Data shown
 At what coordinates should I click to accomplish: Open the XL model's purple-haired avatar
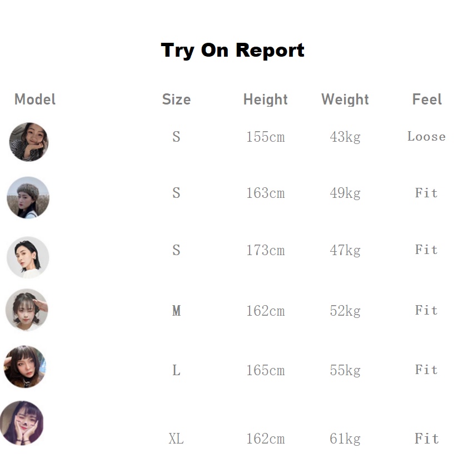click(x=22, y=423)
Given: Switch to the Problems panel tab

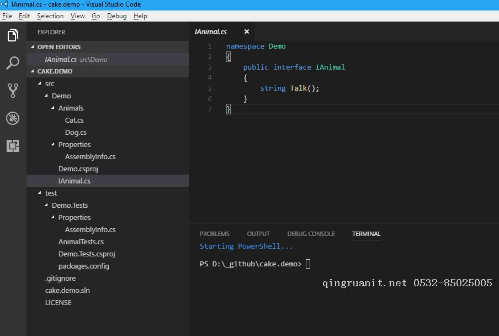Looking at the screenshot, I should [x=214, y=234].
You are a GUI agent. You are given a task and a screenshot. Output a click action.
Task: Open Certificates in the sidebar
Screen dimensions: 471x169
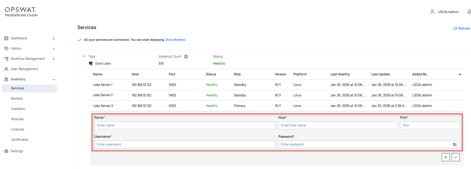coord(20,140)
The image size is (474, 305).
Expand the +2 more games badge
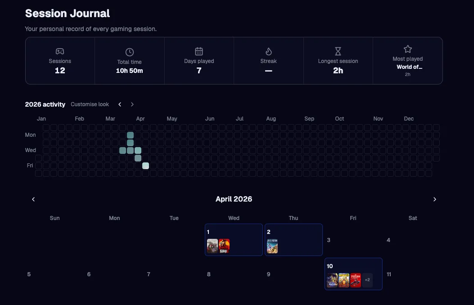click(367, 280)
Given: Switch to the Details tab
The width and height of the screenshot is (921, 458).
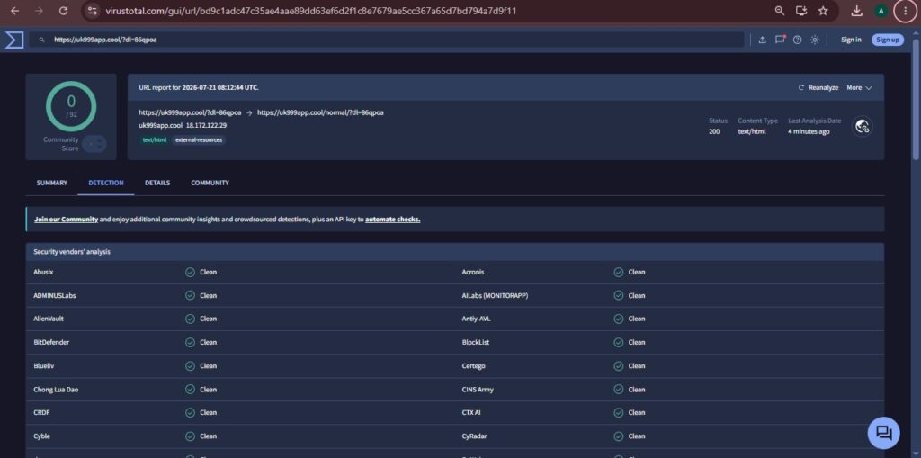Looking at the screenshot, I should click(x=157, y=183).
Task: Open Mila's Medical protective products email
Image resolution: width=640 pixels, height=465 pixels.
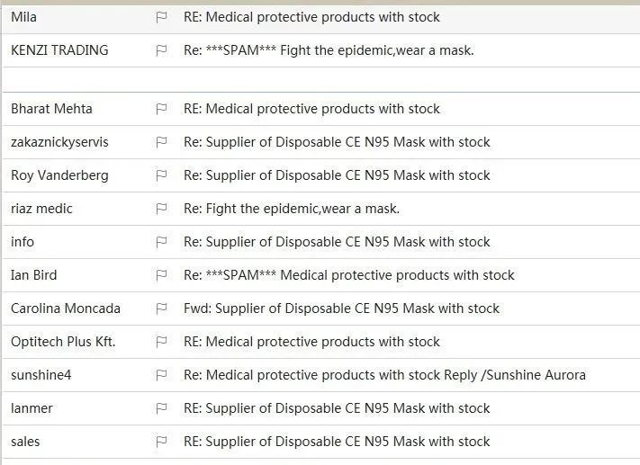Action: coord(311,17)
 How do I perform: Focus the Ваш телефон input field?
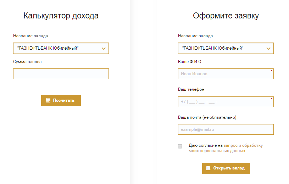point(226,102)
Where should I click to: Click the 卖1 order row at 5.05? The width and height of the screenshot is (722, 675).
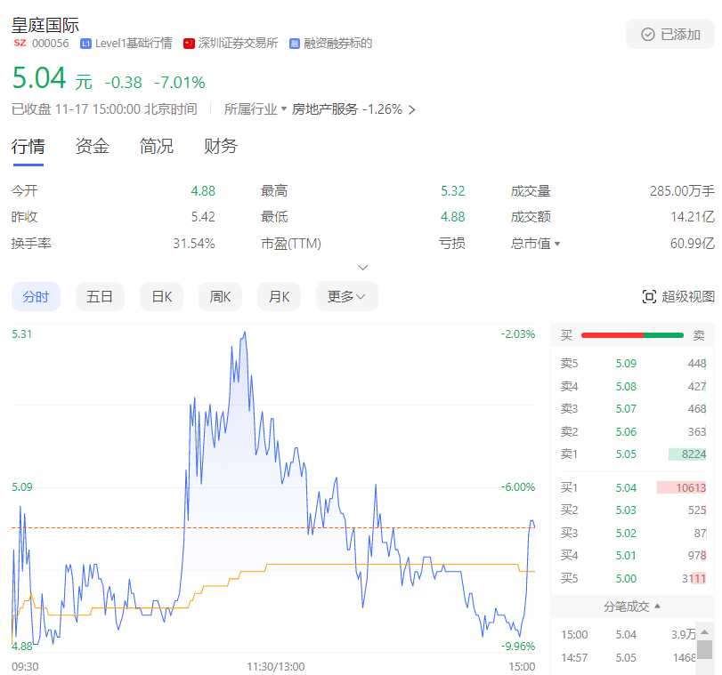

---

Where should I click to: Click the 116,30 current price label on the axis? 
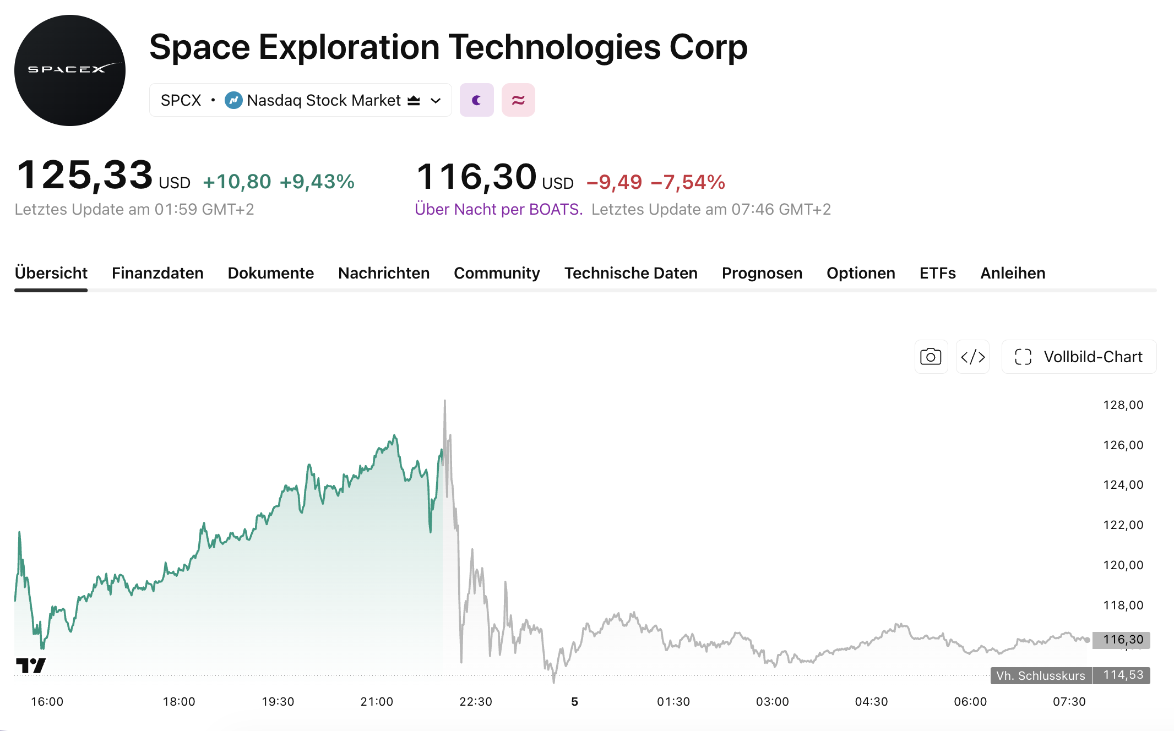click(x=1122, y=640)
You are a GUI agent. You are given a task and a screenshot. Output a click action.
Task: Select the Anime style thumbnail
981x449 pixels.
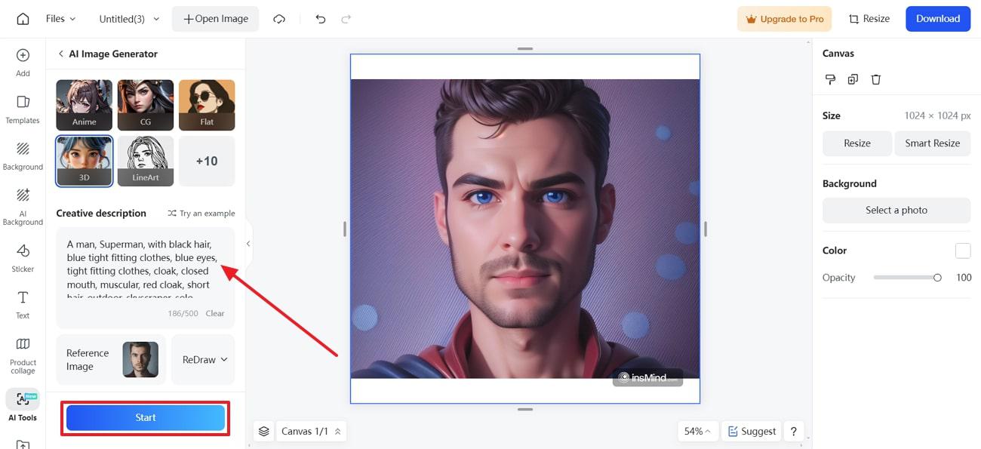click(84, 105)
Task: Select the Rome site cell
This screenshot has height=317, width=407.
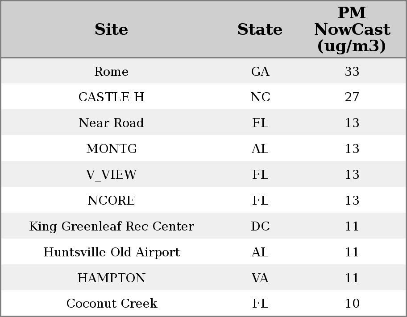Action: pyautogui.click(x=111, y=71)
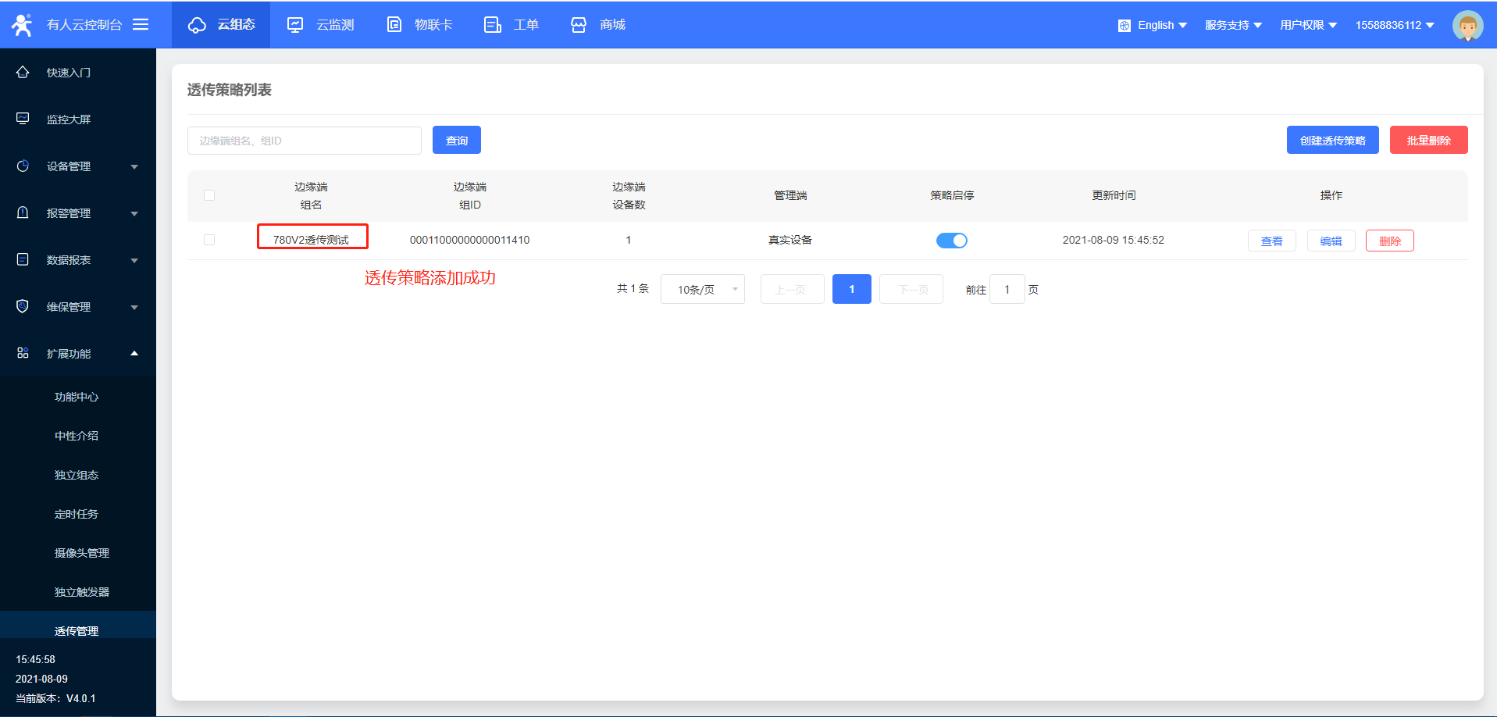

Work task
Lines containing the word "Select": say how many there are in the material, with no other text.

Completed exercise
2